## [WHAT YOU ARE ASKED TO DO]
Revise the lines below by replacing each "box" with "button" and leaving everything else unchanged. Omit the pictures from your answer.

## [STORED ROWS]

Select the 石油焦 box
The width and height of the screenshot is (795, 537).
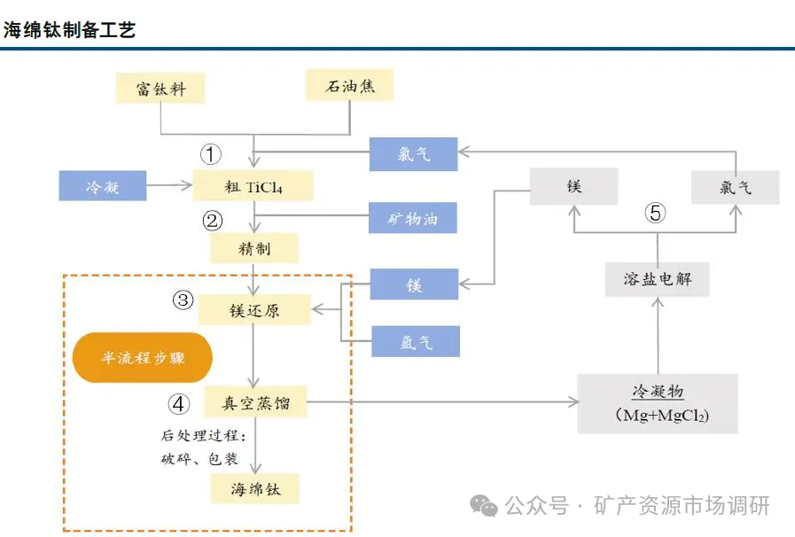coord(347,86)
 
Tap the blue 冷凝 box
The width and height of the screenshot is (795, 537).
coord(103,185)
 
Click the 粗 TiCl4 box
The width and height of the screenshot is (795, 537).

## [WORKED SOLUTION]
Select the 石油焦 button
The width and height of the screenshot is (795, 537).
coord(347,86)
 
Tap the blue 冷凝 button
The width and height of the screenshot is (795, 537).
coord(103,185)
 
Click the 粗 TiCl4 button
The width and height of the screenshot is (795, 537).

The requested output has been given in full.